Repeat every line of the material below, substituting "screen assistant" for each "GUI agent" and leaving everything else unchanged.

***** Provided records *****

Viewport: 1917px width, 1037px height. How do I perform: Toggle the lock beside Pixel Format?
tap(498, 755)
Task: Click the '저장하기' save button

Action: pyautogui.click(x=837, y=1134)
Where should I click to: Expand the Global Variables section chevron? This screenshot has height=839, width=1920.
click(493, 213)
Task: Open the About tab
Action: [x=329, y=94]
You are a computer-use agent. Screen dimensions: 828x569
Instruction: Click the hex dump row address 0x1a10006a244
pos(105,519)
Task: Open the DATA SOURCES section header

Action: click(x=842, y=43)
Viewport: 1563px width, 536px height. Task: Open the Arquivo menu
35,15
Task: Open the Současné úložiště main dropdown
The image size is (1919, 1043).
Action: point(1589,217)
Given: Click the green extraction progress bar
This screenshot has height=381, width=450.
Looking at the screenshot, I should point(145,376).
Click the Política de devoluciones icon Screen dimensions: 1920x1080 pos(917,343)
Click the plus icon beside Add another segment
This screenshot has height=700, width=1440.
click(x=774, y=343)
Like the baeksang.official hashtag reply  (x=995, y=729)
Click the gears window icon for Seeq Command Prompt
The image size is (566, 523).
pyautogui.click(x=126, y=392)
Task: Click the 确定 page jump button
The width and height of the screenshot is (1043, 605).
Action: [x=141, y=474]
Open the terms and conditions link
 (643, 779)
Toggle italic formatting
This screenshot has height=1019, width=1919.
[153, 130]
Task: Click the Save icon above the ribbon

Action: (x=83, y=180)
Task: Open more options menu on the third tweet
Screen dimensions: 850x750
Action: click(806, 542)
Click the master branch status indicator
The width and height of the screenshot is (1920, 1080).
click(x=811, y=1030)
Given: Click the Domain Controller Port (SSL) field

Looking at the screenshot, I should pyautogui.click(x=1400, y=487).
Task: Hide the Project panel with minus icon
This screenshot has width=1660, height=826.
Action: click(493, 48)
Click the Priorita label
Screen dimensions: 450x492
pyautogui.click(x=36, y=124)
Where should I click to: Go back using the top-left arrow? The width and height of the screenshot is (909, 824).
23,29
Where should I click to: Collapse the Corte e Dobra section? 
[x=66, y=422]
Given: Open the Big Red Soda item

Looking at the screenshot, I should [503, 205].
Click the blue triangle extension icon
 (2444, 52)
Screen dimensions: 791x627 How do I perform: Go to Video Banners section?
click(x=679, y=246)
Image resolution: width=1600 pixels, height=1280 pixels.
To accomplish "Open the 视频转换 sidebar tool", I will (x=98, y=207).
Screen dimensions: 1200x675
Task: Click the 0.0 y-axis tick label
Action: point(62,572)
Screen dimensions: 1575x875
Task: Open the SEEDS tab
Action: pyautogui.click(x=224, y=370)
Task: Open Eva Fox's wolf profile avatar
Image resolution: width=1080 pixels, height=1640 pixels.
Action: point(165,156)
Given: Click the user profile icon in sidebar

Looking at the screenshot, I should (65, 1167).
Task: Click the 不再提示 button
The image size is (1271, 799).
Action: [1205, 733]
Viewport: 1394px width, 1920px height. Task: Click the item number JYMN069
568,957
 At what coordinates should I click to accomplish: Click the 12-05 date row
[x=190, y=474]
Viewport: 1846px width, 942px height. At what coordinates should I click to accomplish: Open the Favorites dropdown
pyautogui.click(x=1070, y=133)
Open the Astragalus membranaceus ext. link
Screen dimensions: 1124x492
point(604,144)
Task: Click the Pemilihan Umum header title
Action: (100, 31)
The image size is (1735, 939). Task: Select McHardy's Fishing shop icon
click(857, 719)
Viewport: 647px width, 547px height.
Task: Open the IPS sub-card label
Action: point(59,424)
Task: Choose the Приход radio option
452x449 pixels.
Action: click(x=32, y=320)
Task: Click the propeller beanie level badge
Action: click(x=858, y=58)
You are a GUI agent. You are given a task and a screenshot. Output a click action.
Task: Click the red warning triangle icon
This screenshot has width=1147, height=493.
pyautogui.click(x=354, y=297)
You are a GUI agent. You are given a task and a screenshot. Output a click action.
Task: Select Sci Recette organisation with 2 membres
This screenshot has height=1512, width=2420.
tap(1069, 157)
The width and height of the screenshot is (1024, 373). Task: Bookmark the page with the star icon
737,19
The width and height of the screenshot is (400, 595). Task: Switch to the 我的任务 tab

*****

## The result
Viewport: 1917px width, 1037px height. How do I perform: Toggle the lock beside Pixel Format?
tap(498, 755)
Task: Click the '저장하기' save button

Action: pyautogui.click(x=837, y=1134)
Where should I click to: Expand the Global Variables section chevron? This screenshot has height=839, width=1920.
click(493, 213)
Task: Open the About tab
Action: [x=329, y=94]
You are a computer-use agent. Screen dimensions: 828x569
Instruction: Click the hex dump row address 0x1a10006a244
pos(105,519)
Task: Open the DATA SOURCES section header

Action: click(x=842, y=43)
Viewport: 1563px width, 536px height. Task: Open the Arquivo menu
35,15
Task: Open the Současné úložiště main dropdown
The image size is (1919, 1043).
Action: point(1589,217)
Given: Click the green extraction progress bar
This screenshot has height=381, width=450.
Looking at the screenshot, I should point(145,376).
Click the Política de devoluciones icon Screen dimensions: 1920x1080 pos(917,343)
Click the plus icon beside Add another segment
This screenshot has height=700, width=1440.
click(x=774, y=343)
Like the baeksang.official hashtag reply  (x=995, y=729)
Click the gears window icon for Seeq Command Prompt
The image size is (566, 523).
pyautogui.click(x=126, y=392)
Task: Click the 确定 page jump button
The width and height of the screenshot is (1043, 605).
Action: [x=141, y=474]
Open the terms and conditions link
 (643, 779)
Toggle italic formatting
This screenshot has height=1019, width=1919.
[153, 130]
Task: Click the Save icon above the ribbon

Action: (x=83, y=180)
Task: Open more options menu on the third tweet
Screen dimensions: 850x750
Action: click(806, 542)
Click the master branch status indicator
The width and height of the screenshot is (1920, 1080).
click(x=811, y=1030)
Given: Click the Domain Controller Port (SSL) field

Looking at the screenshot, I should pyautogui.click(x=1400, y=487).
Task: Hide the Project panel with minus icon
This screenshot has width=1660, height=826.
Action: click(493, 48)
Click the Priorita label
Screen dimensions: 450x492
pyautogui.click(x=36, y=124)
Where should I click to: Go back using the top-left arrow? The width and height of the screenshot is (909, 824).
23,29
Where should I click to: Collapse the Corte e Dobra section? 
[x=66, y=422]
Given: Open the Big Red Soda item

Looking at the screenshot, I should [503, 205].
Click the blue triangle extension icon
 (2444, 52)
Screen dimensions: 791x627 How do I perform: Go to Video Banners section?
click(x=679, y=246)
Image resolution: width=1600 pixels, height=1280 pixels.
To accomplish "Open the 视频转换 sidebar tool", I will (x=98, y=207).
Screen dimensions: 1200x675
Task: Click the 0.0 y-axis tick label
Action: point(62,572)
Screen dimensions: 1575x875
Task: Open the SEEDS tab
Action: pyautogui.click(x=224, y=370)
Task: Open Eva Fox's wolf profile avatar
Image resolution: width=1080 pixels, height=1640 pixels.
Action: point(165,156)
Given: Click the user profile icon in sidebar

Looking at the screenshot, I should (65, 1167).
Task: Click the 不再提示 button
The image size is (1271, 799).
Action: [1205, 733]
Viewport: 1394px width, 1920px height. Task: Click the item number JYMN069
568,957
 At what coordinates should I click to accomplish: Click the 12-05 date row
[x=190, y=474]
Viewport: 1846px width, 942px height. At what coordinates should I click to accomplish: Open the Favorites dropdown
pyautogui.click(x=1070, y=133)
Open the Astragalus membranaceus ext. link
Screen dimensions: 1124x492
point(604,144)
Task: Click the Pemilihan Umum header title
Action: (100, 31)
The image size is (1735, 939). Task: Select McHardy's Fishing shop icon
click(857, 719)
Viewport: 647px width, 547px height.
Task: Open the IPS sub-card label
Action: point(59,424)
Task: Choose the Приход radio option
452x449 pixels.
Action: click(x=32, y=320)
Task: Click the propeller beanie level badge
Action: click(x=858, y=58)
You are a screen assistant. You are given a task and a screenshot. Output a click action.
Task: Click the red warning triangle icon
This screenshot has width=1147, height=493.
pyautogui.click(x=354, y=297)
You are a screen assistant. You are given a task and a screenshot. Output a click action.
Task: Select Sci Recette organisation with 2 membres
This screenshot has height=1512, width=2420.
tap(1069, 157)
The width and height of the screenshot is (1024, 373). Task: Bookmark the page with the star icon
737,19
The width and height of the screenshot is (400, 595). Task: Switch to the 我的任务 tab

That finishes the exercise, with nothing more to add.